• **INSTRUCTIONS FOR THE TASK**
In the description of the nave, rewrite the passage that starts at the words "In this aisle" and stops after "of the Nave.", changing every "Perpendicular" to "Late Gothic".

• **TEXT PASSAGE**

-*-

The Nave differs from other Norman naves like those of Peterborough, Ely and Norwich.

“The unique features here are the great height of the massive circular columns, fourteen in number, and the consequently dwarfed triforium or gallery running over the main arches. There are traces to be seen of the original Norman clerestory under the Perpendicular windows, and, judging from this, the height of the clerestory, as originally constructed, must have been but little less than that of the piers in the nave.

“This Norman clerestory was altered at the same time that the roof of the nave was vaulted—viz. in 1242, in the time of Henry Foliot. This work was done by the monks themselves, who thought, as Professor Willis suggests, that they could do it better than common workmen. Their work is made of a light and porous kind of stone, treated with plaster on the under-side, and it was rendered necessary by the previous roof, which was of wood, having been destroyed by fire in 1190. Of this fire the piers certainly show the traces to this day, all having become reddened and slightly calcined. To make the new clerestory the whole of the original Norman work over the arcade of the triforium was removed, with the exception of the jambs of the side-lights (which extended beyond the arches of the triforium) and the wall between them.”—(H. J. L. J. M.)

All the stone-work was originally painted.

“The painting may be thus generally described. The hollow of the abacus of the capitals was red, the lower member of the same, green; the whole of the bell red, the leaves alternately green and yellow, with the stalks, running down, of the same colours, into the red bell of the capital. The vertical mouldings between the marble shafts were red and blue alternately; the lower shafts green and blue, with red in the hollows, and the foliage on these also is green and yellow. Some of the horizontal mouldings are partly coloured also. The bosses in the groining are yellow and green, as in the capitals. All the colouring, which was very rich, was effected with water colours; in one instance only has any gold been discerned, and that was upon one of the bosses in the roof.”—(F. S. W.)

Abbot Morwent pulled down the west end of the Nave in 1421-1437 and reconstructed it in the Perpendicular style. It is supposed that the original west front was like that of the Abbey at Tewkesbury.

The west window contains nine lights, filled with modern glass.

The South aisle, originally Norman, was remodelled about 1318. The tracery of the windows is unusual. The ball-flower is seen in great profusion in this part of the Cathedral.

In this aisle there is a monument to Dr. Jenner of vaccination fame, to whom the five-light west window here is also a memorial.

The tracery of the windows of the clerestory is attributed to Abbot Morwent.

The North aisle retains its original Norman vaulting, and the Norman piers, which correspond to the piers in the Nave, are divided into several members. Some of their capitals are richly carved. In each bay there is some Perpendicular tracing. A stone bench along the wall is also Perpendicular.

The door into the Cloister at the west end of the aisle is very fine, and the side niches and canopy work over it deserve study.

The door at the eastern end of the aisle leading to the Cloisters is also Perpendicular. Both doors have fan-vaulted recesses, like the great west door of the Nave.

The west end of the aisle is the work of Abbot Morwent (1421-1437).

-*-

• **RECORDED INFORMATION**
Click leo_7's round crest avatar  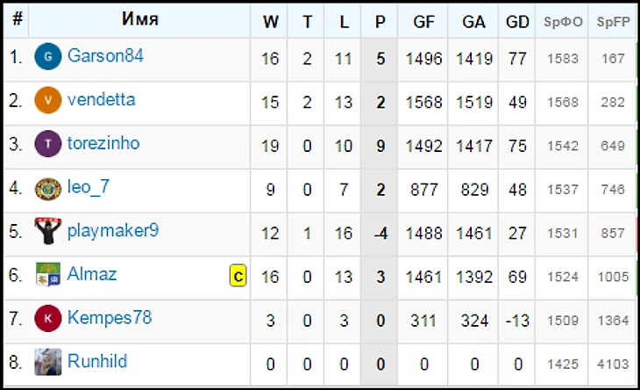pos(48,188)
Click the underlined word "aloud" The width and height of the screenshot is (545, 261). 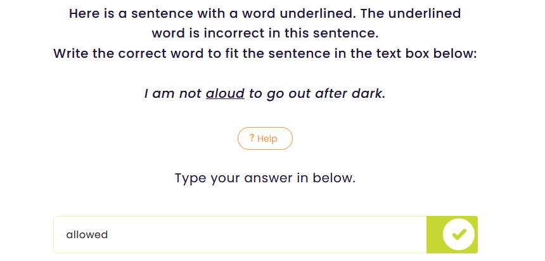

-*-

• **SOLVED EXERCISE**
In this aisle there is a monument to Dr. Jenner of vaccination fame, to whom the five-light west window here is also a memorial.

The tracery of the windows of the clerestory is attributed to Abbot Morwent.

The North aisle retains its original Norman vaulting, and the Norman piers, which correspond to the piers in the Nave, are divided into several members. Some of their capitals are richly carved. In each bay there is some Late Gothic tracing. A stone bench along the wall is also Late Gothic.

The door into the Cloister at the west end of the aisle is very fine, and the side niches and canopy work over it deserve study.

The door at the eastern end of the aisle leading to the Cloisters is also Late Gothic. Both doors have fan-vaulted recesses, like the great west door of the Nave.